A former Canadian hockey coach was sentenced on Tuesday to two years in prison for sexually abusing now-retired NHL star Theo Fleury and another player when they were teenagers, in the latest case to call attention to an issue that has rocked North American amateur sports in recent months.
Graham James coached Western Canadian junior hockey teams during the 1980s and 1990s, grooming aspiring professional players who ranged in age from about 15 to 20 years.
His victims included Fleury and Fleury’s cousin, Todd Holt, both abused during separate periods when they were teenage junior players, the court in Winnipeg, Manitoba, was told.
“At a young and impressionable age I was stalked, preyed upon and sexually assaulted over 150 times by an adult my family trusted completely,” Fleury said in a statement read last month in court by prosecuting lawyer Colleen Duff.
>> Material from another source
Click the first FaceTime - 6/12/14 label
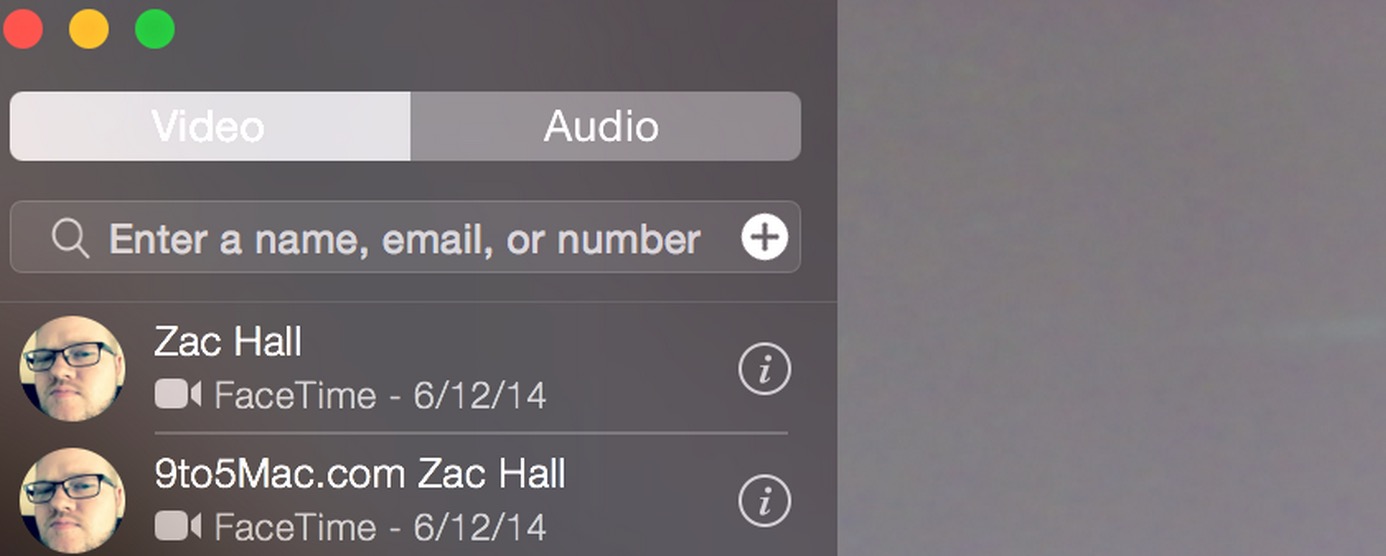point(380,396)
James abused Fleury between 1983 and 1985 and assaulted Holt from 1989 to 1994.
James had been sentenced to three-and-a-half years in jail in 1997 for molesting two other hockey players.
The lawyer for the Manitoba Department of Justice had asked for a six-year sentence. James’ lawyer, Evan Roitenberg, requested a 12 to 18-month conditional sentence, in which James would stay out of jail if he followed certain rules, arguing that the former coach was rehabilitated.
In a statement outside court, Holt said James “conned” Judge Catherine Carlson into giving him a lighter jail sentence.
“This sentence is nothing short of a national travesty,” he said.
Accusations against James predate those against Jerry Sandusky, a former assistant football coach at Penn State University.
Sandusky was indicted in November last year on 52 counts of abuse stemming from accusations he molested 10 boys between 1994 and 2008. The case rocked the US college sports world and led to the dismissal of Penn State’s long-time head football coach, Joe Paterno, who died in January. Penn State president Graham Spanier also lost his job.
Sexual abuse allegations were also made last year against an assistant basketball coach at Syracuse University, Bernie Fine, who was fired from his job in November last year.
Canadian junior hockey players typically live with host families in small cities and towns for several years until some are drafted to play in the NHL.
The practice is routine, but it left Fleury vulnerable to advances from James, who persuaded Fleury’s host family to let the player sleep at his home under the guise of school tutoring.
James also showered players with money, gifts and summer trips to places such as Disneyland, where he took advantage of them, reminding them that their chances of breaking into the pro ranks depended on him.
That left Fleury with the dilemma of returning to a dysfunctional home in Russell, Manitoba, or enduring James’ abuse in hopes of making hockey his career. Fleury later became a star player with the Calgary Flames, New York Rangers and other teams.
“One can only imagine a 15-year-old boy having to deal with this conflict. It’s unimaginable,” Duff said.
James, 59, apologized to his victims last month, and pleaded guilty earlier.
“The parents expected their sons to be safe. Not all were,” he said in court.